Journey 2: The Mysterious Island
Starring Dwayne Johnson, Michael Caine, Josh Hutcherson. Directed by Brad Peyton. In 3D.
Michael Caine playing an odd uncle who discovers the cragged splendour of Atlantis is probably the most surprising note in this mishmash of fantasy adventures. Among the lush topography of this mysterious island (it's Hawaii in 3D), we meet giant lizards, dwarfed elephants, super-bees, candy-coloured plants, and Capt Nemo's premodern submarine patrolled by an electric eel. It's zippy, amusing and childish, and that's exactly what the film _ a sequel of the quite forgettable Journey to the Centre of the Earth _ aspires to be.
The action is centred on Dwayne Johnson, playing a stepdad who tries to bond with his stepson by agreeing to take him on a quest to find the legendary island cited by Jules Verne, Robert Louis Stevenson and Jonathan Swift.
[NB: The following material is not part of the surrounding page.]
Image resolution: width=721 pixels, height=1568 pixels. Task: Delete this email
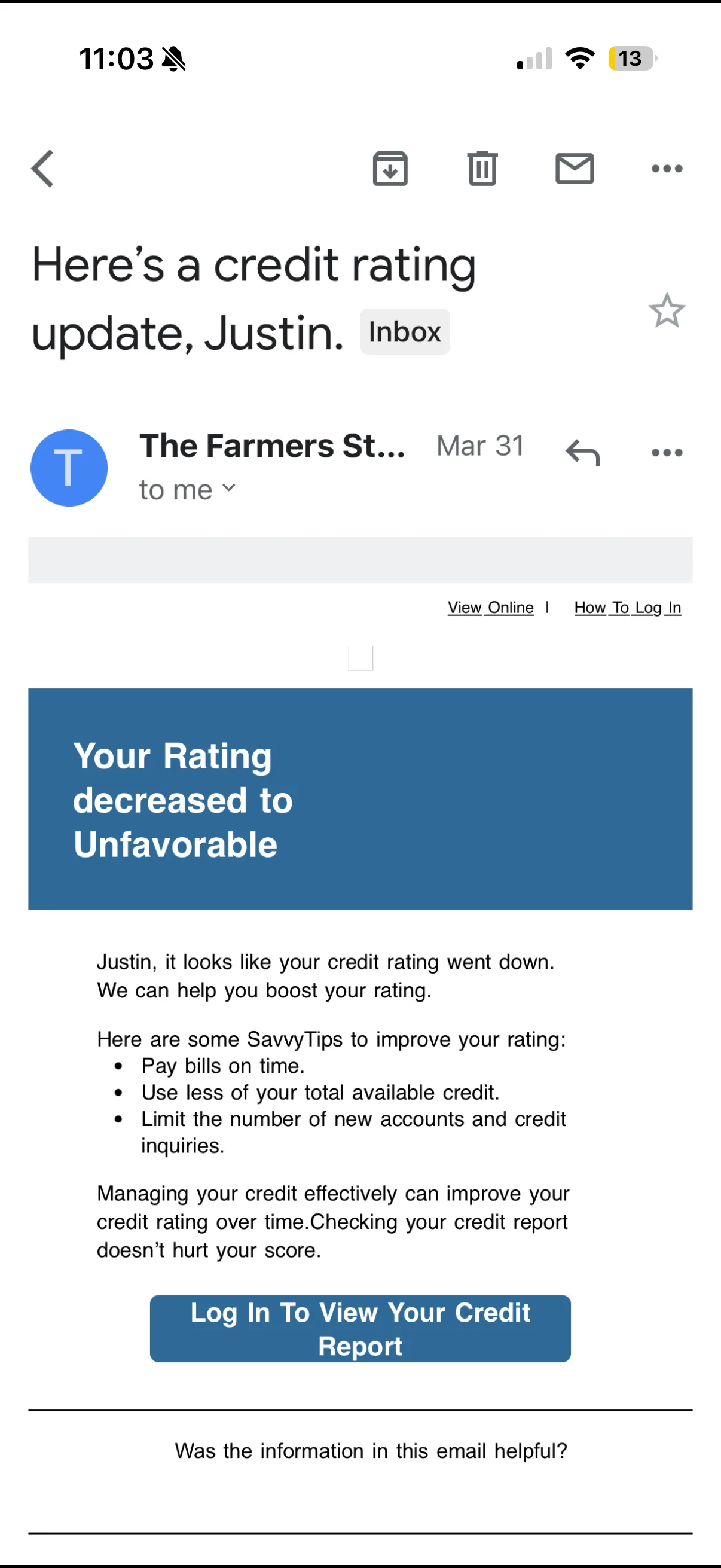point(482,169)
Sucked by a whirlwind into their destination, they are joined by Caine, playing the die-hard adventurer, and two other sidekicks whose purposes are to provide laughter and female interest. Johnson, aka The Rock, gets to show off both his action-man persona and the funny-giant gig, culminating in him twitching his nipples and singing What a Wonderful World (to a ukulele). For a family, this is an agreeable Saturday outing, largely because director Brad Peyton doesn't set his sight higher than the material actually is.
The Lady
Starring Michelle Yeoh, David Thewlis. Directed by Luc Besson.
Is it even possible for a movie to do justice to such a big character as Aung San Suu Kyi? The character who's carried so much weight _ of grief, of hurt, of history _ on her slim shoulders; the character whose story isn't yet finished. (Or for the matter, can a film do justice to Margaret Thatcher? But that'll come next week). Luc Besson and Michelle Yeoh's take on the life of the Burmese opposition leader erects a grand arc through which all key moments of her personal and political journey file past, and yet its broad sweep involves a large dose of simplification and emotional blurring. What works is the film's depiction _ or speculation _ of the vulnerability that Suu Kyi can't afford to show in public, but The Lady, evidently a film that draws on the gravity of modern history, is too slight and too meek to claim such historical reach.
Yeoh gives us the Suu Kyi that's fearless and sensitive, a speaker who commands attention and a mother whose worst fear is the well-being of her sons. The accuracy of the film shouldn't be a point of debate, because the script, by Rebecca Frayn, touches on the well-recorded shifts in Burmese politics from 1988 to 2007 _ from the Oxford housewife's arrival in Yangon, her rise to become the voice and symbol of anti-dictatorship, her house arrest that forces her apart from her family, the Nobel Prize, right down to the Saffron Uprising of Buddhist monks in the capital.
For a film about one of the world's most significant figures, it's not too much for the viewer to expect a clear, deep focus on the intrigue of Burmese politics, besides the obvious knowledge that Suu Kyi is pro-democracy and the military junta is a bunch of autocratic despots. The Burmese top brass are actually shown here as a clique of superstitious, shouting tyrants bordering on being comical, and that drains away a lot of credibility from the whole setup and from the film's commitment to historical seriousness. Instead, Yeoh and her director dote on the intimate moments of Suu Kyi's domestic life, especially the heartbreaking separation from her husband, played by David Thewlis. The film-makers are more deft in dramatising these little-known details that never made the headlines, and the tears of genuine sensitivity they elicit may wash away _ or cover up _ the shortcomings in bringing this real-life human struggle to the screen.